## Exercise
Among the entries, find the lines with the string "will" and copy them.

──────── Input data

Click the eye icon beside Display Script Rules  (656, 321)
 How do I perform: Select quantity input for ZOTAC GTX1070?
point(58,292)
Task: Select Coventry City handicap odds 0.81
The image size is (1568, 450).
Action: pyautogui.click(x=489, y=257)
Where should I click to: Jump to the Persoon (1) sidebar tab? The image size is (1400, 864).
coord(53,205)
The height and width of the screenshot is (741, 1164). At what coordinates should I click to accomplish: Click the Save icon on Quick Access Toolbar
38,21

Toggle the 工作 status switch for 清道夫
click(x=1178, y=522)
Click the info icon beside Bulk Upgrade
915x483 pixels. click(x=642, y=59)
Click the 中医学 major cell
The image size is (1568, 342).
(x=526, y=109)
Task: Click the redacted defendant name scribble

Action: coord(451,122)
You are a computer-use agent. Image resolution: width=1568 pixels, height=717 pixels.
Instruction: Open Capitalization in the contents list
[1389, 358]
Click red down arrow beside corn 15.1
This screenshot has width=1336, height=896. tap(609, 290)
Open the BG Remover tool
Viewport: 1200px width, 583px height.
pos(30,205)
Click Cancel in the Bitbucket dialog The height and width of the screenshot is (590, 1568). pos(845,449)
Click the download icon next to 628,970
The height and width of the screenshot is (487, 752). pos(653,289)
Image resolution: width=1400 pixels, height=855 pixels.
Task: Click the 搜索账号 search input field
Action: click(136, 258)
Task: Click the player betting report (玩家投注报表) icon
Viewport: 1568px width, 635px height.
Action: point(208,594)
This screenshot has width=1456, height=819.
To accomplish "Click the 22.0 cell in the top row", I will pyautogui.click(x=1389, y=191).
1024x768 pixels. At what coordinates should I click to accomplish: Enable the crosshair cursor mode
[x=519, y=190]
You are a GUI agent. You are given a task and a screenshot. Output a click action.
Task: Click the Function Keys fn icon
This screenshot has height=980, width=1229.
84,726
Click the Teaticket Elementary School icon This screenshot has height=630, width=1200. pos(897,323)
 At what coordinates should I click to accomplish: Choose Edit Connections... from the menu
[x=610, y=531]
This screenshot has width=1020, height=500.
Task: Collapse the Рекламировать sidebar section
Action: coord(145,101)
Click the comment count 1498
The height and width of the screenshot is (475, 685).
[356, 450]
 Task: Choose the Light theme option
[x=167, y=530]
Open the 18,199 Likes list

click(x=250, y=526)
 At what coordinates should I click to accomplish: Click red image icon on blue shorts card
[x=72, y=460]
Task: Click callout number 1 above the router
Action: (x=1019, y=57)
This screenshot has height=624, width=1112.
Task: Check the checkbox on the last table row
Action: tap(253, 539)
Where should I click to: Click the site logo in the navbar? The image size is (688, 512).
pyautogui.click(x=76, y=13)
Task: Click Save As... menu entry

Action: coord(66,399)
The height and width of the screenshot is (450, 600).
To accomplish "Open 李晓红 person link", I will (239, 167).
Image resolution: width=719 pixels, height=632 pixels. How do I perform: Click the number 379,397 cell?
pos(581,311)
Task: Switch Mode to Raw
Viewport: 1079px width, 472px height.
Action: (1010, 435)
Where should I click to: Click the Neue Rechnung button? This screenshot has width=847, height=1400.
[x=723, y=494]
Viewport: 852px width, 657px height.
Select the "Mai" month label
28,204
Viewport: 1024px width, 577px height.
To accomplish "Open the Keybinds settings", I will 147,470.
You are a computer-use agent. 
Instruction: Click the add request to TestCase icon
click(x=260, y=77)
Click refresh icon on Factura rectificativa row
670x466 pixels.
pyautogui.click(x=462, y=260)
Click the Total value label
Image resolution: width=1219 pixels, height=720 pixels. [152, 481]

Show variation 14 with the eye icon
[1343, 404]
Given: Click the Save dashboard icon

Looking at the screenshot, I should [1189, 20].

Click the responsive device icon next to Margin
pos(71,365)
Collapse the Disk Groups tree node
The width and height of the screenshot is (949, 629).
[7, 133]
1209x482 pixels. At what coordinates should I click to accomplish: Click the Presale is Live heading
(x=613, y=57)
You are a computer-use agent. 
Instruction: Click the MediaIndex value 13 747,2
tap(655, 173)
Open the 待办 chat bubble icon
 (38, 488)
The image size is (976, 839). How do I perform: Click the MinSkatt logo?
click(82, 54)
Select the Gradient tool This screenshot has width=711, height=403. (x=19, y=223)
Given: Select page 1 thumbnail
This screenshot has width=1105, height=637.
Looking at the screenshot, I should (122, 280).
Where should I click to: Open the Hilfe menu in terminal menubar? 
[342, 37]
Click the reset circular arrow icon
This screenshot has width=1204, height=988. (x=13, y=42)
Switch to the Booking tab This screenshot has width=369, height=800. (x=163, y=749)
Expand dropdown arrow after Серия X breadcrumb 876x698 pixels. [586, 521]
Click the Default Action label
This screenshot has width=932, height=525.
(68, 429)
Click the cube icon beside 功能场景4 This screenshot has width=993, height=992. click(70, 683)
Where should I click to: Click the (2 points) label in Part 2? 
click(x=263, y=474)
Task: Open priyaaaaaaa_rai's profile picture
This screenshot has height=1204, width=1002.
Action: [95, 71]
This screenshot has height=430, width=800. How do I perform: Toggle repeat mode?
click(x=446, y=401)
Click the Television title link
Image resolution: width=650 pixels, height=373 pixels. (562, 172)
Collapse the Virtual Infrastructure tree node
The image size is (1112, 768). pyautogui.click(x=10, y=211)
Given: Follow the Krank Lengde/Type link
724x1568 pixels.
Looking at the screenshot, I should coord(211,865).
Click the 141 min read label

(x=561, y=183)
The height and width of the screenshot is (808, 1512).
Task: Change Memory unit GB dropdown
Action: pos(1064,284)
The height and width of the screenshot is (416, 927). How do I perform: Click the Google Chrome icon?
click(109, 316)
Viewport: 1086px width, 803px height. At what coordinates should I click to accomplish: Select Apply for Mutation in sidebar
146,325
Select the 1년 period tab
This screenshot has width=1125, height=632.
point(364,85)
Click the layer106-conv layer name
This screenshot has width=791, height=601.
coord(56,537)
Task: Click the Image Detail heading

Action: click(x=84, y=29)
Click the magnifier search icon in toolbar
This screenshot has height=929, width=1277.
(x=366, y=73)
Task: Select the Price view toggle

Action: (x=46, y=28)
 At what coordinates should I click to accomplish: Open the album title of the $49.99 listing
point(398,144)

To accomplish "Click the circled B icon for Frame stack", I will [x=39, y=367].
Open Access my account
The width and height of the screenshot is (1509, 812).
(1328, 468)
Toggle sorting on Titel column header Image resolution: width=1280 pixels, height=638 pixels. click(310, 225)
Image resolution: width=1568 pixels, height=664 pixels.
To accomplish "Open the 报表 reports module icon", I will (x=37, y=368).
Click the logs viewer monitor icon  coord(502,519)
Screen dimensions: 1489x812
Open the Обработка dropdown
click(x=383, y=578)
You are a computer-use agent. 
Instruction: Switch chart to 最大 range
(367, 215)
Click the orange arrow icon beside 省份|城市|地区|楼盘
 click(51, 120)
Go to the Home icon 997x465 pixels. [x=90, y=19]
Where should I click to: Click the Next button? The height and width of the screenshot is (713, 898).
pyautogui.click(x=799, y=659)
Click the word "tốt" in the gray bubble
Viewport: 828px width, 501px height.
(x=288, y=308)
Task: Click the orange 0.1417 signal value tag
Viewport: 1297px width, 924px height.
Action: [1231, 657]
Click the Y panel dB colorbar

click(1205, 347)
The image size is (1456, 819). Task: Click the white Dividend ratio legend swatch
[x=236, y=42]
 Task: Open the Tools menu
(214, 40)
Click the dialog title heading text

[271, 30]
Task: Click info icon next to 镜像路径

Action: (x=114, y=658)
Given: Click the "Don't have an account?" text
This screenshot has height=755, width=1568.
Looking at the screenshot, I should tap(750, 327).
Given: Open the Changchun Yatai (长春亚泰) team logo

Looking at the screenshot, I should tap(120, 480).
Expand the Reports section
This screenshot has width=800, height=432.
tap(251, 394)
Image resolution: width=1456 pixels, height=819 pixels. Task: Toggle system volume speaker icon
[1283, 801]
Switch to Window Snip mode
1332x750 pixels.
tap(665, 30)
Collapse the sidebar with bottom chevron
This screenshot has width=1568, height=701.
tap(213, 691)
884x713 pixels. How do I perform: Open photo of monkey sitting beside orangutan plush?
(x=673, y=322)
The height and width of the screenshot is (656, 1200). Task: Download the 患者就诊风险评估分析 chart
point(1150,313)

────────────────

## Your solution
To accomplish "Click the 22.0 cell in the top row", I will pyautogui.click(x=1389, y=191).
To accomplish "Open 李晓红 person link", I will (239, 167).
To accomplish "Open the Keybinds settings", I will 147,470.
To accomplish "Click the circled B icon for Frame stack", I will [x=39, y=367].
To accomplish "Open the 报表 reports module icon", I will (x=37, y=368).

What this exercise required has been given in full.